Output the complete listing exactly.

[[ Supplied entries open ]]

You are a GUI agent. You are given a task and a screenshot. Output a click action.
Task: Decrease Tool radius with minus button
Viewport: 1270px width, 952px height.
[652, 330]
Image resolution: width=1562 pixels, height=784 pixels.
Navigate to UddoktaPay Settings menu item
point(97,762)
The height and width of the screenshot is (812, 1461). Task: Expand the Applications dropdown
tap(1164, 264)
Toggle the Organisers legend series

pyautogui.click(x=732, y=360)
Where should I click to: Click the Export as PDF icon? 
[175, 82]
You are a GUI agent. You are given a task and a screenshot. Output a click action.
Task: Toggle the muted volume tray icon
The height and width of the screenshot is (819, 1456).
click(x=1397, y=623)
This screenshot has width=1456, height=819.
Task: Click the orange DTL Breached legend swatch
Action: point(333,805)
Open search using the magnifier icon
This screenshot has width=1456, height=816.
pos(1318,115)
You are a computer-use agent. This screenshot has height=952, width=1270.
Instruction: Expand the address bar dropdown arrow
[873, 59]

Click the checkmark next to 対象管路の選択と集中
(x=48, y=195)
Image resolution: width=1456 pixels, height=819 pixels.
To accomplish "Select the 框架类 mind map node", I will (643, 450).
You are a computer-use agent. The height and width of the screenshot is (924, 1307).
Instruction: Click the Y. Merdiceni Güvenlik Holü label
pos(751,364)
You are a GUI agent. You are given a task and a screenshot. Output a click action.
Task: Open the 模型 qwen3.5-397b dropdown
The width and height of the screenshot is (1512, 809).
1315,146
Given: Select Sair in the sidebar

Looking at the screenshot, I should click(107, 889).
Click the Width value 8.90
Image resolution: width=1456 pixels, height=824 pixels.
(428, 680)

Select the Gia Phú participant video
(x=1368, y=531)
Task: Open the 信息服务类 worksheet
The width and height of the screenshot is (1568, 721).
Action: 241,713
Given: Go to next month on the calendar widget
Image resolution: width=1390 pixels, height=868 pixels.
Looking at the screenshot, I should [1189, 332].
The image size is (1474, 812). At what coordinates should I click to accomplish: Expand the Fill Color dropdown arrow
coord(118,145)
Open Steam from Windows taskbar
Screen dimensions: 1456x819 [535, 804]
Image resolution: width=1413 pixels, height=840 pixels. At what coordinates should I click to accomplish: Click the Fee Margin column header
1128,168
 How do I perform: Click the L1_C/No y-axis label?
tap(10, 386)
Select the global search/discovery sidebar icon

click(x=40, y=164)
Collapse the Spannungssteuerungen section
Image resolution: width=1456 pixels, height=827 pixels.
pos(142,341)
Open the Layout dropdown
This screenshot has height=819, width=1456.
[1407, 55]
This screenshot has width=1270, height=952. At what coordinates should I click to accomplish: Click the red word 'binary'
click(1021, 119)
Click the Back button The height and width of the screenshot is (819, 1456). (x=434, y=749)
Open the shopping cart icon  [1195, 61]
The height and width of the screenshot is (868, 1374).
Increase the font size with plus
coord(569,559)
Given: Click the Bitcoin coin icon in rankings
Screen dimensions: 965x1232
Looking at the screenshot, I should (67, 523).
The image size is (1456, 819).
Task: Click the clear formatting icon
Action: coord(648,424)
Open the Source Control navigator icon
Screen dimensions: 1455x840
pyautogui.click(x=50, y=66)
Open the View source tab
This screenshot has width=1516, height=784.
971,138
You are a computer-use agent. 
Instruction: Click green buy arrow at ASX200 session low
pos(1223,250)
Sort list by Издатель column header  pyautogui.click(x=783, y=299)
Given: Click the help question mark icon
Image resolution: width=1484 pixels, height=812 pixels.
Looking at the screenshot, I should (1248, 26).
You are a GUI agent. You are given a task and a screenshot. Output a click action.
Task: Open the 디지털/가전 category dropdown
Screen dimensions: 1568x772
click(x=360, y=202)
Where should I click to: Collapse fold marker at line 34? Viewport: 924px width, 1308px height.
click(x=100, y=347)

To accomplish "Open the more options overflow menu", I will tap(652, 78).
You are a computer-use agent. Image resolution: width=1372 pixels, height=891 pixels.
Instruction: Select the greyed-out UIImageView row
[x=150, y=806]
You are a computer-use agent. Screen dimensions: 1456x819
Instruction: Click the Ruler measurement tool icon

[[ Supplied entries closed ]]

• **Solution**:
You are a GUI agent. You are given a task and a screenshot. Output a click action.
Task: Decrease Tool radius with minus button
Viewport: 1270px width, 952px height.
[652, 330]
Image resolution: width=1562 pixels, height=784 pixels.
Navigate to UddoktaPay Settings menu item
point(97,762)
The height and width of the screenshot is (812, 1461). Task: Expand the Applications dropdown
tap(1164, 264)
Toggle the Organisers legend series

pyautogui.click(x=732, y=360)
Where should I click to: Click the Export as PDF icon? 
[175, 82]
You are a GUI agent. You are given a task and a screenshot. Output a click action.
Task: Toggle the muted volume tray icon
The height and width of the screenshot is (819, 1456).
click(x=1397, y=623)
This screenshot has width=1456, height=819.
Task: Click the orange DTL Breached legend swatch
Action: point(333,805)
Open search using the magnifier icon
This screenshot has width=1456, height=816.
pos(1318,115)
You are a computer-use agent. This screenshot has height=952, width=1270.
Instruction: Expand the address bar dropdown arrow
[873, 59]

Click the checkmark next to 対象管路の選択と集中
(x=48, y=195)
Image resolution: width=1456 pixels, height=819 pixels.
To accomplish "Select the 框架类 mind map node", I will (643, 450).
You are a computer-use agent. The height and width of the screenshot is (924, 1307).
Instruction: Click the Y. Merdiceni Güvenlik Holü label
pos(751,364)
You are a GUI agent. You are given a task and a screenshot. Output a click action.
Task: Open the 模型 qwen3.5-397b dropdown
The width and height of the screenshot is (1512, 809).
1315,146
Given: Select Sair in the sidebar

Looking at the screenshot, I should click(107, 889).
Click the Width value 8.90
Image resolution: width=1456 pixels, height=824 pixels.
(428, 680)

Select the Gia Phú participant video
(x=1368, y=531)
Task: Open the 信息服务类 worksheet
The width and height of the screenshot is (1568, 721).
Action: 241,713
Given: Go to next month on the calendar widget
Image resolution: width=1390 pixels, height=868 pixels.
Looking at the screenshot, I should [1189, 332].
The image size is (1474, 812). At what coordinates should I click to accomplish: Expand the Fill Color dropdown arrow
coord(118,145)
Open Steam from Windows taskbar
Screen dimensions: 1456x819 [535, 804]
Image resolution: width=1413 pixels, height=840 pixels. At what coordinates should I click to accomplish: Click the Fee Margin column header
1128,168
 How do I perform: Click the L1_C/No y-axis label?
tap(10, 386)
Select the global search/discovery sidebar icon

click(x=40, y=164)
Collapse the Spannungssteuerungen section
Image resolution: width=1456 pixels, height=827 pixels.
pos(142,341)
Open the Layout dropdown
This screenshot has height=819, width=1456.
[1407, 55]
This screenshot has width=1270, height=952. At what coordinates should I click to accomplish: Click the red word 'binary'
click(1021, 119)
Click the Back button The height and width of the screenshot is (819, 1456). (x=434, y=749)
Open the shopping cart icon  [1195, 61]
The height and width of the screenshot is (868, 1374).
Increase the font size with plus
coord(569,559)
Given: Click the Bitcoin coin icon in rankings
Screen dimensions: 965x1232
Looking at the screenshot, I should (67, 523).
The image size is (1456, 819).
Task: Click the clear formatting icon
Action: coord(648,424)
Open the Source Control navigator icon
Screen dimensions: 1455x840
pyautogui.click(x=50, y=66)
Open the View source tab
This screenshot has width=1516, height=784.
971,138
You are a computer-use agent. 
Instruction: Click green buy arrow at ASX200 session low
pos(1223,250)
Sort list by Издатель column header  pyautogui.click(x=783, y=299)
Given: Click the help question mark icon
Image resolution: width=1484 pixels, height=812 pixels.
Looking at the screenshot, I should (1248, 26).
You are a GUI agent. You are given a task and a screenshot. Output a click action.
Task: Open the 디지털/가전 category dropdown
Screen dimensions: 1568x772
click(x=360, y=202)
Where should I click to: Collapse fold marker at line 34? Viewport: 924px width, 1308px height.
click(x=100, y=347)

To accomplish "Open the more options overflow menu", I will tap(652, 78).
You are a computer-use agent. Image resolution: width=1372 pixels, height=891 pixels.
Instruction: Select the greyed-out UIImageView row
[x=150, y=806]
You are a computer-use agent. Screen dimensions: 1456x819
Instruction: Click the Ruler measurement tool icon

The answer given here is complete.